1+ years away from gym - help with strategy + supps

  1. 1+ years away from gym - help with strategy + supps

    Hi all,

    I had been going to a body building gym for a little over a year where I had made some good gains both physically and mentally - unfortunately I stupidly fell down the stairs while on my phone (had it been a beer not a drop would have been spilt) and broke 3 bones in my ankle.

    This took me out of action for about 5-6 months as I suffered some complications while healing and now have occasional pain and numbness over areas of my affected foot.

    The accident made it difficult for me to shop etc so I found myself relying on takeaways and due to the complications I pretty much was a house slob for that 5-6 months.

    After my foot healed life took over and I ended up with a new job and moving house - things have only just started to settle down and upon jumping on the scales im now a good 10kg heavier than a year ago and have lost a large proportion of muscle tone.

    I'm about to head back to the gym this week where I was going to focus on getting my fitness level backup up as well as easing my ankle into exercise. I've been considering taking up some core strengthening classes as well to see if that will make any overall differences to my workouts.

    I've been reading a lot of the forums and through a process of elimination I ended up with the following sups:

    Recreate, CLA, AP, Modern BCAA, Jack3d,ZMA,Powerfull.

    To me it looks like a lot (even more so because my order was stuffed up) - I havent really taken sups before to lose weight or gain (only protein shakes and a multi if they count) so I'm seeking a bit of advice on this front. I've read good things about a Recreate + AP + CLA stack but I'm unsure if that also includes mixing in some BCAA's or jack3d etc in with it.

    I'm looking to document what I can as I go and am also eagerly looking for some good knowledge about nutrition / food plan / meal prep etc as I need to work my way out of my current bad food habits.

    I'ld appreciate any and all feedback.
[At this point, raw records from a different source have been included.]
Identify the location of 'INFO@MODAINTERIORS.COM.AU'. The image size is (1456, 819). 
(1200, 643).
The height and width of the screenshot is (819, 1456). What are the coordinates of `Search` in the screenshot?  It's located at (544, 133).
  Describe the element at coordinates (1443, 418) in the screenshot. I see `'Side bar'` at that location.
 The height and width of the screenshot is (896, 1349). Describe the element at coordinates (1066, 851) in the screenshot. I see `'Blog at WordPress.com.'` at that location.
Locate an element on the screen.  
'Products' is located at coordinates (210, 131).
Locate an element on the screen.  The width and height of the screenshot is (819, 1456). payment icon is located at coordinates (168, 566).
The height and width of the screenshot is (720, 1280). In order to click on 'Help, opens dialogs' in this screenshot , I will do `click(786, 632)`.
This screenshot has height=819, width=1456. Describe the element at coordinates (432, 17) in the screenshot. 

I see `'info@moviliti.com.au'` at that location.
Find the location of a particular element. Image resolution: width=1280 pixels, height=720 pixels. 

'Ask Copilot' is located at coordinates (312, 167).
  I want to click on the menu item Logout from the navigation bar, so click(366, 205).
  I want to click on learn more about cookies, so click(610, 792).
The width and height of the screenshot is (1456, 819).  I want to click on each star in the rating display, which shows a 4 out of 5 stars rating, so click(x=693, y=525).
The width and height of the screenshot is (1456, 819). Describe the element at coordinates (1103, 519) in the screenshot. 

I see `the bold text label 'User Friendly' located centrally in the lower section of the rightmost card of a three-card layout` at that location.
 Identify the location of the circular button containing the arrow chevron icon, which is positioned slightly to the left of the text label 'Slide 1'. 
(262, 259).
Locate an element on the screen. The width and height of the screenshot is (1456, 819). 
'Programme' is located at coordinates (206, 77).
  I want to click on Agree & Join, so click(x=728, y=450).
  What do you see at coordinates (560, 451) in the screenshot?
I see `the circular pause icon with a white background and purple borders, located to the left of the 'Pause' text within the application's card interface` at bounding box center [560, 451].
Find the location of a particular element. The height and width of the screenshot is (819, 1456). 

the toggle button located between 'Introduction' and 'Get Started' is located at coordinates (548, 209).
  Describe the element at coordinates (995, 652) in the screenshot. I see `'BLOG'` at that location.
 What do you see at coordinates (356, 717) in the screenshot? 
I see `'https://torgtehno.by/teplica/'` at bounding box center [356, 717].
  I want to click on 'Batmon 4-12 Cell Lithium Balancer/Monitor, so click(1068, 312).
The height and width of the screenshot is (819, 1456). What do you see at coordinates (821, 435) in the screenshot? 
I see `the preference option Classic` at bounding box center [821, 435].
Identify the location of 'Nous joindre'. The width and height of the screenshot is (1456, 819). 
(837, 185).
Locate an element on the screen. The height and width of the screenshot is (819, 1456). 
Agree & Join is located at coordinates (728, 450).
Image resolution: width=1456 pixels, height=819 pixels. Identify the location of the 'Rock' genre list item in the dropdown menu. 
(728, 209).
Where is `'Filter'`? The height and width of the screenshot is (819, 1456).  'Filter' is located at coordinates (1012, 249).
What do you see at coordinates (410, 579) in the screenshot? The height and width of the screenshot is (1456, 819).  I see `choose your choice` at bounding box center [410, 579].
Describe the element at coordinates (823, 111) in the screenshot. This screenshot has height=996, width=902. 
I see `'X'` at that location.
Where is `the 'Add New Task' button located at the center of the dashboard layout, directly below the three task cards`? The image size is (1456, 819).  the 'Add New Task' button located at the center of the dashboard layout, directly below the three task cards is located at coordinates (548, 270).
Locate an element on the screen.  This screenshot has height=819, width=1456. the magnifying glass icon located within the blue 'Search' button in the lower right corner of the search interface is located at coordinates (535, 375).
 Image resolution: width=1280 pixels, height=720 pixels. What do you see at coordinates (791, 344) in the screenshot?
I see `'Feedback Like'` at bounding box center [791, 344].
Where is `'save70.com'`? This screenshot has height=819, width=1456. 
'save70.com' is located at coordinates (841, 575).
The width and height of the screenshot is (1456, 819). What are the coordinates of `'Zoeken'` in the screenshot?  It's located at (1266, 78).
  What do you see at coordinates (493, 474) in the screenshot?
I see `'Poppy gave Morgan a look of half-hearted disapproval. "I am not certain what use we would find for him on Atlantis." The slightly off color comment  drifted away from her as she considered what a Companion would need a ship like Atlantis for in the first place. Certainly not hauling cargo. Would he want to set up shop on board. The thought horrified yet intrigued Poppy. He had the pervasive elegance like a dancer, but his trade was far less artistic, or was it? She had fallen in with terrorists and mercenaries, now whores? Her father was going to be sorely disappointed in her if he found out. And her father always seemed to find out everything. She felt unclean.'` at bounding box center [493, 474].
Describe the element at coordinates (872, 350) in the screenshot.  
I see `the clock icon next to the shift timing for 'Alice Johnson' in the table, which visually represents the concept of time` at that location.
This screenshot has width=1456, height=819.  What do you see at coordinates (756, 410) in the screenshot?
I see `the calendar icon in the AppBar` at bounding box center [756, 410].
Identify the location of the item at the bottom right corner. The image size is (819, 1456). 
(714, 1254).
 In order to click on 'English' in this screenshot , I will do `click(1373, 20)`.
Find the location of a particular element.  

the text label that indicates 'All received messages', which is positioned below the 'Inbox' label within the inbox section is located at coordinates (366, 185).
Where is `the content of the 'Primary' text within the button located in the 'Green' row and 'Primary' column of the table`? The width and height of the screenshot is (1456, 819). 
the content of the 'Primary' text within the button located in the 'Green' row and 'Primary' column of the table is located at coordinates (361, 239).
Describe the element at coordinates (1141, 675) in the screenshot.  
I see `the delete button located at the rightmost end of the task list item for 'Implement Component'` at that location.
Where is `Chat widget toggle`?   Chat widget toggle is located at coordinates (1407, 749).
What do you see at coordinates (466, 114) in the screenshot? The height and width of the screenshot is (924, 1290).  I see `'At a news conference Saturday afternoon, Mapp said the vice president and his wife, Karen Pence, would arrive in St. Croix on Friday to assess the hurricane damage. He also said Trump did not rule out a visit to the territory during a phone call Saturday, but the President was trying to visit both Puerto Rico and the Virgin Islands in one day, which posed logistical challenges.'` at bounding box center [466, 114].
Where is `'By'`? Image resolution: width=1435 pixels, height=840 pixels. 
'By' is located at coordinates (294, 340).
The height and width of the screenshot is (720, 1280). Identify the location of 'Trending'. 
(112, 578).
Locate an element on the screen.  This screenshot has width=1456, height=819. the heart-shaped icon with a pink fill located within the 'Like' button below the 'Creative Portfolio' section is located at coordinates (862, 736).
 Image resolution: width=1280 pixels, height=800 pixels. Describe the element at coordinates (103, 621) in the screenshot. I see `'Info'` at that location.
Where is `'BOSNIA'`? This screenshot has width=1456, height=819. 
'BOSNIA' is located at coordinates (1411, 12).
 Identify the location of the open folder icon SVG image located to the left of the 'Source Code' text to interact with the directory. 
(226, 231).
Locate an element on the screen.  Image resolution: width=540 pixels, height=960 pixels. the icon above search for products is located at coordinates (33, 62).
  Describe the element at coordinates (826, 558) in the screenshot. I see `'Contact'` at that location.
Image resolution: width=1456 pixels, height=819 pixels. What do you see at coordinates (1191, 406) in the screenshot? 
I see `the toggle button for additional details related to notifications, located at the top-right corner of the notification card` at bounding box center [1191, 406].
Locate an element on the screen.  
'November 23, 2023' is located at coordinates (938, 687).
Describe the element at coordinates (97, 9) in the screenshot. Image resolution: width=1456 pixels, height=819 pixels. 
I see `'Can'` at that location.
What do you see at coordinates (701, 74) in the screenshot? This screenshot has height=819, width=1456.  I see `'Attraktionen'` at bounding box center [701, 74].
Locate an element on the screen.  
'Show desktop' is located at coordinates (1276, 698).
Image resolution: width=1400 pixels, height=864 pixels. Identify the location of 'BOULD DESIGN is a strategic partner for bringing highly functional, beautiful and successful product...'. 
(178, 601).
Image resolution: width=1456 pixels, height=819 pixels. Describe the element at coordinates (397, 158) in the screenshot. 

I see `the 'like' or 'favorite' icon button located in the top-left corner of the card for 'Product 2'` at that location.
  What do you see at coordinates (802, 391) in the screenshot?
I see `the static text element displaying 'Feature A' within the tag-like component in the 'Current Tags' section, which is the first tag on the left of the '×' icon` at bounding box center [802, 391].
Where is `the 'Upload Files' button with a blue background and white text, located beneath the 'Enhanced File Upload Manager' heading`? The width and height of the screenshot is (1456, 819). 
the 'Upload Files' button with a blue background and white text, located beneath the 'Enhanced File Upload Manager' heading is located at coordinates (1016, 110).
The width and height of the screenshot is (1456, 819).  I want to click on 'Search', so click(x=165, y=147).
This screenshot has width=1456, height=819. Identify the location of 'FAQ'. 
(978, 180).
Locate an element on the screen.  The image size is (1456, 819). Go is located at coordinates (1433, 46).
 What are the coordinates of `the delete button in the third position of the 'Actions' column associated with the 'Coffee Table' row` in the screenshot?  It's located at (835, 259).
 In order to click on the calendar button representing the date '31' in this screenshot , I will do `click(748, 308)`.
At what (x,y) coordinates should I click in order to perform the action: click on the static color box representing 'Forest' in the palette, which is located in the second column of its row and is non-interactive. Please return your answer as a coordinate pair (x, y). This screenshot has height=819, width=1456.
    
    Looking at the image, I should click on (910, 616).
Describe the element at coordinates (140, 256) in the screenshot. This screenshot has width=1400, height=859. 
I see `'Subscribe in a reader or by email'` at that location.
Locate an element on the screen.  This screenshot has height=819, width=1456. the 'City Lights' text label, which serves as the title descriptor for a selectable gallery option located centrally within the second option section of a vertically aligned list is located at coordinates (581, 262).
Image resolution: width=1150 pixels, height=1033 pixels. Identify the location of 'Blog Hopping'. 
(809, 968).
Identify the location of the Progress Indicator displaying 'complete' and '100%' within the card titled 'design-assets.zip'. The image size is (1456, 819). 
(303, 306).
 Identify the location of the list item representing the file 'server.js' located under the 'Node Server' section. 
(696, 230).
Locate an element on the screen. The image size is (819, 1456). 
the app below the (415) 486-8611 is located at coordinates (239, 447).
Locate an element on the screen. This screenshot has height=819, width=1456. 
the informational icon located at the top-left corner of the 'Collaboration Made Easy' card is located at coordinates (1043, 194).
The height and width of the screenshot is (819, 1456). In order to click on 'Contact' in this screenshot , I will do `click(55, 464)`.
  2. Realistically, i'd start back up without using any supplements at all, and go that way with control over diet/nutrition instead for the first two months. You'll make your most gains/losses during that time anyhow, no sense spending money on something that will provide minimal additional gains/losses during that span. After that, as progress slows, adding in supplements will help.

  3. I hear what you're saying - do what I can first without needing to use supps, then once I level out start incorporating them into my regime to help push myself further.

    And i think you're also on the money in regards to getting my diet under control first - sounds obvious hearing it back.

    Cheers for the feedback - much appreciated.

  4. you should start without any supps. Than add the CLA, L-carnitine, caffine, ECA stack after 6-7wks. Dont buy modern BCAA any more, you can get Xtend from Scivation and it has glutamine in it, B vits, citrulline malate too. Much more than modern BCAA's.

    After wk6, start taking 3 caps powerFULL, 1 serving ZMA 30min pre bed. That will help you burn more cals while sleeping, increase the GH release, etc. You will grow and repair itself better during the night with those 2 sups.

  5. Thank for the reply gymrat,

    I'm still wrapping my head around all these supps (never heard of xtend before) - quick bit of research seems to be in favour of it so i'll give it a shot when my modern bcaa runs out (which im guessing is a month).

    I have both recreate and powerful - my tolerance to caffeine is quite low, anything more than a cup day and I get the jitters (i don't drink coffee anymore as a result). Do you think I should start with recreate first then move onto powerful or jump straight into the mix?

    I've tried some Jack3D before and even one scoop of that makes me feel a bit ... special.

    Cheers for the feedback and sorry for the late reply.